May is Mental Health Awareness Month. It’s a good time to ask yourself, “How good is my mental health?” 

What Is Mental Health?

The Centers for Disease Control and Prevention (CDC) defines mental health as a person’s “emotional, psychological and social well-being.” Mental health can impact every area of your life from your interactions with other people to the choices you make and your ability to cope with the stressors in your life.  

According to the CDC, mental health issues are one of the most common health conditions in the United States. The CDC estimates that:

  • One in five adults suffer from a mental illness
  • More than one in five young adults experience a mental illness at some time in their lives
  • One in 25 adults have a severe mental illness such as schizophrenia 

Mental health impacts everyone. According to the CDC, several issues can contribute to the development of a mental illness, such as:

  • Experiencing adverse childhood events (ACE) such as physical, mental, or sexual abuse
  • Struggling with drug or alcohol addiction
  • Feeling isolated
  • Suffering from a debilitating disease like cancer   

The CDC also has a mental health quiz for anyone to take.
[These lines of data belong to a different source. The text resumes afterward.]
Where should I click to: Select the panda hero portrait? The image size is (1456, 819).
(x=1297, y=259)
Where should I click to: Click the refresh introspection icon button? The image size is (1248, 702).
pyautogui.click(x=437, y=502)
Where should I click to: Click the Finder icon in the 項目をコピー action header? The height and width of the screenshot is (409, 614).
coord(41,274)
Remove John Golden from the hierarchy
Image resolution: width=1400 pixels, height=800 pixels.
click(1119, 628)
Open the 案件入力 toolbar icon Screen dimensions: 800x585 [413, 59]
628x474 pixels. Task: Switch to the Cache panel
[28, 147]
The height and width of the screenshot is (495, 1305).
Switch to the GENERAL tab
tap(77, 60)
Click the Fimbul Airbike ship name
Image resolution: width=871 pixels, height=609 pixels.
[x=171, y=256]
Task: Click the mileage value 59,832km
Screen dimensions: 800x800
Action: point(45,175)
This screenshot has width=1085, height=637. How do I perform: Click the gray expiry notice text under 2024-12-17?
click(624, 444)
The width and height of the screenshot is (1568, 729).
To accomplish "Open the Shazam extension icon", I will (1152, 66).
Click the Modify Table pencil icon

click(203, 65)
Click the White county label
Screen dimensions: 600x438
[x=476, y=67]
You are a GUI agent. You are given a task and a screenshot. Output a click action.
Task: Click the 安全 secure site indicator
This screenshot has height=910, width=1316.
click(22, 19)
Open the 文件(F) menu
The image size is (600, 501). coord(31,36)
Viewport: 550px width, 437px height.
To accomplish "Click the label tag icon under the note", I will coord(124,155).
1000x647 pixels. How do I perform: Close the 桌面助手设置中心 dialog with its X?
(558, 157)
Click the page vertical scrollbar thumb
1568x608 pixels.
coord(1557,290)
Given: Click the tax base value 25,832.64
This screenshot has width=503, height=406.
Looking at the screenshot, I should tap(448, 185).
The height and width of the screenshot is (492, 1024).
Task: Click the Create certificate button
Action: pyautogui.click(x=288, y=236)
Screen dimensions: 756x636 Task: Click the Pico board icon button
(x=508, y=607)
Through this quiz, you can find out more about mental health and understand the facts regarding your own mental health.

Your Mental Health Varies During Different Stages of Your Life

Mental health commonly vary throughout a person’s life all the way from childhood to their senior years, because the struggles and challenges people face will be different at every stage of their lives. For example, some of the challenges a person might face as a child or teenager may come from school-related problems or difficult friend or family relationships.

As someone gets older, struggles and stress may come in the form of financial troubles or marriage difficulties. In later years, a person may have to deal with caring for loved ones or even the loss of family members. 

How to Take Care of Your Mental Health

Knowing how to cope with life’s day-to-day problems and challenges can keep your mental health in check. It can also contribute to your overall health and well-being. 

So how can you take care of your mental health when life gets to be a bit too much? Stress is inevitable in life, but how we handle stress is important for our mental health. 

There are many ways to cope with stress, and each person must find the right outlet. Here are some tips for managing your mental health:

  • Make sure to eat a healthy diet so your body gets the appropriate nutrition.
  • Get enough sleep each night so you feel well rested and rejuvenated.
  • Take a walk or participate in some other form of physical exercise to lower your cortisol and adrenaline levels. Lowering the level of these stress hormones can make you feel more relaxed.
  • Limit your alcohol use.
  • Talk with friends, family or whomever is your support system.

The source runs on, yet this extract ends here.